Records of locating words and elements:
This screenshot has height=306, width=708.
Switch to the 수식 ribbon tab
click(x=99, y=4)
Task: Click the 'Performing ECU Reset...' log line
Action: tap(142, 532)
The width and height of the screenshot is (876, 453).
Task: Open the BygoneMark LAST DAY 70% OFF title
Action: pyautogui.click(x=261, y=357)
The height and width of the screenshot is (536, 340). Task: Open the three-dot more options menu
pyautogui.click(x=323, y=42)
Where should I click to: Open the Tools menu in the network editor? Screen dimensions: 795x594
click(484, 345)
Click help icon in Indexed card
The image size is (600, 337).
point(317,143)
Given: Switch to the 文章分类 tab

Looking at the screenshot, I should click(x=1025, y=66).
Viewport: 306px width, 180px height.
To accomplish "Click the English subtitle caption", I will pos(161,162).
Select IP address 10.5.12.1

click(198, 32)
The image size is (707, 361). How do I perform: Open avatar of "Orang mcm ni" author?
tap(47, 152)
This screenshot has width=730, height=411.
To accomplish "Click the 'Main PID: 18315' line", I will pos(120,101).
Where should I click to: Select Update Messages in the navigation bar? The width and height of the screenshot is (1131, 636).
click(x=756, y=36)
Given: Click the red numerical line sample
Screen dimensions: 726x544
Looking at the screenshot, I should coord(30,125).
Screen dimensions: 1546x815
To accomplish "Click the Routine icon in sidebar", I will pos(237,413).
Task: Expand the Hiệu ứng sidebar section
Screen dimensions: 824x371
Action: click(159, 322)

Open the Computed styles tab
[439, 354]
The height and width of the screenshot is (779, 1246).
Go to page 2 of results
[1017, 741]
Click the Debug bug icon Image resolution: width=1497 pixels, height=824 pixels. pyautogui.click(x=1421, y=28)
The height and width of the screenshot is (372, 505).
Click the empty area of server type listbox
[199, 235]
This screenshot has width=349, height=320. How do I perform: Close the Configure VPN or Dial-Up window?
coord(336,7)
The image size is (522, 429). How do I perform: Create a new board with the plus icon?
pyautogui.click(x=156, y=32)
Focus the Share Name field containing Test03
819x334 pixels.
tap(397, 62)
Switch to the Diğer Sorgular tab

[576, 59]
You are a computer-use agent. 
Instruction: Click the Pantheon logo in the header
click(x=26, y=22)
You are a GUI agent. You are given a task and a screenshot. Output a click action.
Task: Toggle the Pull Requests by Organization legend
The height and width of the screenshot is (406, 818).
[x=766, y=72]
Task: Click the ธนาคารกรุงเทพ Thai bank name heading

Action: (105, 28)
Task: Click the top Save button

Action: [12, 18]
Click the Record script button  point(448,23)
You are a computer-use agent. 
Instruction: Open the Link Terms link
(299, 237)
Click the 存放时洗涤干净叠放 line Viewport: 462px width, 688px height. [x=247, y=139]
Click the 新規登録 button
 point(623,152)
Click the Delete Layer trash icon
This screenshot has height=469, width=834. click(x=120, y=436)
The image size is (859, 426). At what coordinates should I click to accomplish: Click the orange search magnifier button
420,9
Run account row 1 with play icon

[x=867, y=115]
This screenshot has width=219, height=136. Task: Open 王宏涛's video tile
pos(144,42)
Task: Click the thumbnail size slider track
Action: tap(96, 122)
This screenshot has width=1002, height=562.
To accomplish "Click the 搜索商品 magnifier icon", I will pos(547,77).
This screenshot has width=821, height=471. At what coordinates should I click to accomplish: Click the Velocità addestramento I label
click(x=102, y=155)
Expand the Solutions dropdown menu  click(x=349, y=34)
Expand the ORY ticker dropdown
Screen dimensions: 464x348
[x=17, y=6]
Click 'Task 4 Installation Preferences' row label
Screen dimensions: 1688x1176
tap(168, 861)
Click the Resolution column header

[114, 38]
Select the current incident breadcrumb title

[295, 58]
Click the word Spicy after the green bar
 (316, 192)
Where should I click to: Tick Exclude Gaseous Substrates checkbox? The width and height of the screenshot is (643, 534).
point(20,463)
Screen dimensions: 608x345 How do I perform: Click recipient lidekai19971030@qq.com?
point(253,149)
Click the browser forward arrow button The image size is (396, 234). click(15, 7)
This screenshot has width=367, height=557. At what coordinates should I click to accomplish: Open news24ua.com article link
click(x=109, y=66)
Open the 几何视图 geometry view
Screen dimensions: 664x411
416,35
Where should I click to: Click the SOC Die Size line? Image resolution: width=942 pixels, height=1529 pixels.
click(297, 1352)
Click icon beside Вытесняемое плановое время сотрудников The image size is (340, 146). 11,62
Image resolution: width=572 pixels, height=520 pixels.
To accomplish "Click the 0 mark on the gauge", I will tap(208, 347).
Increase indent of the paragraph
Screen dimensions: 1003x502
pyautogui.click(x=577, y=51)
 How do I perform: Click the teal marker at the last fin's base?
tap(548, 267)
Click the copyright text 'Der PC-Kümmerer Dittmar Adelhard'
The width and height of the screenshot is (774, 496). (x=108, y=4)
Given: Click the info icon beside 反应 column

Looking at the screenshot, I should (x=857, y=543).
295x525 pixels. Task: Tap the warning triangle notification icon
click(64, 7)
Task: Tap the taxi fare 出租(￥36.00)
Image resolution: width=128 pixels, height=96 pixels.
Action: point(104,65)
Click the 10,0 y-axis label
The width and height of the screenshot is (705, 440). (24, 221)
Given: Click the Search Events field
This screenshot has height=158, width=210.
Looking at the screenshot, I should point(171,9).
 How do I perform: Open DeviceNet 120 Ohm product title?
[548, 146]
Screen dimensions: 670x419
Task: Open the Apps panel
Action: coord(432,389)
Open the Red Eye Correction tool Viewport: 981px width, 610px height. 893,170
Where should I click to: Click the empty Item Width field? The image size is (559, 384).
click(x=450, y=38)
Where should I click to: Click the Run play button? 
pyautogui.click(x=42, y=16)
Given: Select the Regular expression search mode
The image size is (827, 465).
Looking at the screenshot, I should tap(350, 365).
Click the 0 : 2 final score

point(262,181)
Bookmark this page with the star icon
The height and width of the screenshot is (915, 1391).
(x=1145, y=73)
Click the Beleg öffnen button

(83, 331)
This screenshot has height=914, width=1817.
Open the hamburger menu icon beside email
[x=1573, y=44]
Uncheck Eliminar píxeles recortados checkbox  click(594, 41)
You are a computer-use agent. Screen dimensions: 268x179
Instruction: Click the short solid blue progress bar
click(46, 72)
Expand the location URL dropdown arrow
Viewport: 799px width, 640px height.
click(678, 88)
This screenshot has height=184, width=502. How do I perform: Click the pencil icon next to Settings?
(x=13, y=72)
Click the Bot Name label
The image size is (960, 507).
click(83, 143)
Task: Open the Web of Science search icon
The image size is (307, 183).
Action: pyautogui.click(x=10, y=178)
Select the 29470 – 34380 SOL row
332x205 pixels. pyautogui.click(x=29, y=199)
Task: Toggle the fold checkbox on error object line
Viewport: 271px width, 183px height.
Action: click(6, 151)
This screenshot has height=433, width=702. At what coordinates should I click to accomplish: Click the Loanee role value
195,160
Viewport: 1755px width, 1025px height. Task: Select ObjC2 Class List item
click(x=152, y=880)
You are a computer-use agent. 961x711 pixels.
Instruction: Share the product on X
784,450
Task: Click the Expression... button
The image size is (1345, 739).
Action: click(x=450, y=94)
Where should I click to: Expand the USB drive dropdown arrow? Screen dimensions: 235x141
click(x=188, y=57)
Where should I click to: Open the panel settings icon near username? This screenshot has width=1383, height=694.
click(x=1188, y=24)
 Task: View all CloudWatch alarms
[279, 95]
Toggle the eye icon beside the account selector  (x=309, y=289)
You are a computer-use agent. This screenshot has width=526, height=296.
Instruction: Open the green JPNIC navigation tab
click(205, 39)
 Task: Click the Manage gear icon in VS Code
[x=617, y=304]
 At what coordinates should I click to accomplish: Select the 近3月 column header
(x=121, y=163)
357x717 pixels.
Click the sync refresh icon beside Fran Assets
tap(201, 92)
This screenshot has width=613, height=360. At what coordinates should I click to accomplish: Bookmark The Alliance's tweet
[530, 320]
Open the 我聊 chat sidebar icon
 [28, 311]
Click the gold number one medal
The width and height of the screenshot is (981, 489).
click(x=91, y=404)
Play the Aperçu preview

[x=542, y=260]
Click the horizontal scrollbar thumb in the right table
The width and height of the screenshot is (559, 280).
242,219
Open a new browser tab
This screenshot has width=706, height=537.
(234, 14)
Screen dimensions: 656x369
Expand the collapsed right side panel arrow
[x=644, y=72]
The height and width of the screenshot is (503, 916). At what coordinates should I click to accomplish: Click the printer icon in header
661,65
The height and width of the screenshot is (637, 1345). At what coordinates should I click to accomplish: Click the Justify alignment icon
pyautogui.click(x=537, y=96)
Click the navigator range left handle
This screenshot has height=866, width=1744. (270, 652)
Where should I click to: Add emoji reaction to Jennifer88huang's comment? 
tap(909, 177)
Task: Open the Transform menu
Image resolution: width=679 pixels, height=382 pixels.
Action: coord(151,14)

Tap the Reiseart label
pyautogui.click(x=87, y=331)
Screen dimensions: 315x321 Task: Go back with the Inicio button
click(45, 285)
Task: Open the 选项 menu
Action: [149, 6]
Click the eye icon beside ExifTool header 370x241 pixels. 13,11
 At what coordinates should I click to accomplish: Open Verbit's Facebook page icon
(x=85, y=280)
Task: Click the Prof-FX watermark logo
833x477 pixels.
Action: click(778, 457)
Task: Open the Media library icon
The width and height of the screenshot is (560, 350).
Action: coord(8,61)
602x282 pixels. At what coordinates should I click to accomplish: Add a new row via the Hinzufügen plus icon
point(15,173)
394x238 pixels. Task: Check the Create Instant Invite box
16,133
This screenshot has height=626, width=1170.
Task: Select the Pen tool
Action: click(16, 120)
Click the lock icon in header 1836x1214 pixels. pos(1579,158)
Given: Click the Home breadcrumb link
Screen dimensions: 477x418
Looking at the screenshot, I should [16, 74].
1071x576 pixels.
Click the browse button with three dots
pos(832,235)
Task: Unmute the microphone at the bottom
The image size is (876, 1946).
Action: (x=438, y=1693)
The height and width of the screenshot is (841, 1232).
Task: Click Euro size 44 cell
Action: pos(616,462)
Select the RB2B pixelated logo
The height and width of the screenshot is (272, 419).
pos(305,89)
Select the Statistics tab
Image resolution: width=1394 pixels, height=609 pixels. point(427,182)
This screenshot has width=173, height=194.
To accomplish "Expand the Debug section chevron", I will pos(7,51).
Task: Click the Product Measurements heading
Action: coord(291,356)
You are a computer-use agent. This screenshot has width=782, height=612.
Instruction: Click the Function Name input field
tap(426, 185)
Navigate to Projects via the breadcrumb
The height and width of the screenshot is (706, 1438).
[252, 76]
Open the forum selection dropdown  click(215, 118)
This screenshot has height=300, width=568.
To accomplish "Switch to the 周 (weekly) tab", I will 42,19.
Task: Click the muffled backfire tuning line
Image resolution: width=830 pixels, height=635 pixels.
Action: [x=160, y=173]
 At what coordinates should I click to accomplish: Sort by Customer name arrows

- _WHAT TO WORK ON_
Render the lines of the records from the line with "Task: Tap the taxi fare 出租(￥36.00)" up to and including the line with "Action: pyautogui.click(x=10, y=178)" as a Markdown table, omitting blank lines. Use two columns, No. for the row number and Line for the line itself.

- _RIGHT ANSWER_
| No. | Line |
|---|---|
| 1 | Task: Tap the taxi fare 出租(￥36.00) |
| 2 | Image resolution: width=128 pixels, height=96 pixels. |
| 3 | Action: point(104,65) |
| 4 | Click the 10,0 y-axis label |
| 5 | The width and height of the screenshot is (705, 440). (24, 221) |
| 6 | Given: Click the Search Events field |
| 7 | This screenshot has height=158, width=210. |
| 8 | Looking at the screenshot, I should point(171,9). |
| 9 |  How do I perform: Open DeviceNet 120 Ohm product title? |
| 10 | [548, 146] |
| 11 | Screen dimensions: 670x419 |
| 12 | Task: Open the Apps panel |
| 13 | Action: coord(432,389) |
| 14 | Open the Red Eye Correction tool Viewport: 981px width, 610px height. 893,170 |
| 15 | Where should I click to: Click the empty Item Width field? The image size is (559, 384). |
| 16 | click(x=450, y=38) |
| 17 | Where should I click to: Click the Run play button?  |
| 18 | pyautogui.click(x=42, y=16) |
| 19 | Given: Select the Regular expression search mode |
| 20 | The image size is (827, 465). |
| 21 | Looking at the screenshot, I should tap(350, 365). |
| 22 | Click the 0 : 2 final score |
| 23 | point(262,181) |
| 24 | Bookmark this page with the star icon |
| 25 | The height and width of the screenshot is (915, 1391). |
| 26 | (x=1145, y=73) |
| 27 | Click the Beleg öffnen button |
| 28 | (83, 331) |
| 29 | This screenshot has height=914, width=1817. |
| 30 | Open the hamburger menu icon beside email |
| 31 | [x=1573, y=44] |
| 32 | Uncheck Eliminar píxeles recortados checkbox  click(594, 41) |
| 33 | You are a computer-use agent. Screen dimensions: 268x179 |
| 34 | Instruction: Click the short solid blue progress bar |
| 35 | click(46, 72) |
| 36 | Expand the location URL dropdown arrow |
| 37 | Viewport: 799px width, 640px height. |
| 38 | click(678, 88) |
| 39 | This screenshot has height=184, width=502. How do I perform: Click the pencil icon next to Settings? |
| 40 | (x=13, y=72) |
| 41 | Click the Bot Name label |
| 42 | The image size is (960, 507). |
| 43 | click(83, 143) |
| 44 | Task: Open the Web of Science search icon |
| 45 | The image size is (307, 183). |
| 46 | Action: pyautogui.click(x=10, y=178) |